President of the Senate of Palau
- In office 25 April 2007 – 15 January 2009
- Preceded by: Joshua Koshiba
- Succeeded by: Mlib Tmetuchl
- In office January 2005 – April 2005
- Preceded by: Seit Andres
- Succeeded by: Johnny Reklai

Speaker of the House of Delegates of Palau
- In office 28 January 1993 – November 1996
- Preceded by: Shiro Kyota
- Succeeded by: Ignacio Anastacio

Personal details
- Born: Surangel Ngirchechebangel Whipps 21 February 1941 Airai, Palau
- Died: April 22, 2026 (aged 85)
- Spouse: Marilyn Whipps ​(m. 1965)​
- Children: 4, including Surangel Jr. and Mason
- Occupation: Politician, businessman

= Surangel S. Whipps =

Palauan businessman and politician (1941–2026)

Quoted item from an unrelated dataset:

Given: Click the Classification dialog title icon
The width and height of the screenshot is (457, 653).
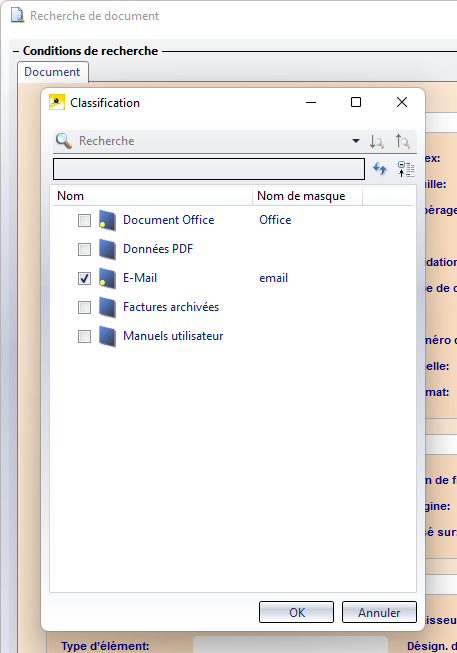Looking at the screenshot, I should click(57, 102).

Surangel Samuel Whipps Sr. (February 21, 1941 ― April 22, 2026) was a Palauan businessman and politician. He served as the president of the Senate of Palau from January 2005 to April 2005, and from 25 April 2007 to 15 January 2009, and as the speaker of the House of Delegates of Palau from January 1993 to November 1996. He was born in Airai.

He graduated from University of Baltimore in 1971 and returned to Palau in 1972. He began his political career in 1982 when he was elected in his home state, Ngatpang. In 1984, he was elected by to the House of Delegates of Palau in the Second Olbiil Era Kelulau. He served 16 years in the House of Delegates. He also founded Surangel and Sons Company, of which Ksau's Motors, the only Toyota dealer in Palau, is owned by the company. He was the Rekemesik of Ngatpang.

==Politics==
In January 2008, Whipps proposed a bill requiring the minimum wage to apply not just to Palauans, but to non-resident workers as well. It was reasoned that this would help more Palauans to become employed, due to the increased cost of hiring non-resident workers.

==Personal life and death==
Whipps was a member of the Seventh-day Adventist Church. Following the DePaiva family murders in December 2003, Whipps took part in the funerals in Palau and in the United States, expressing sorrow and apologies on behalf of Palauans over the crimes.

He died on April 24, 2026.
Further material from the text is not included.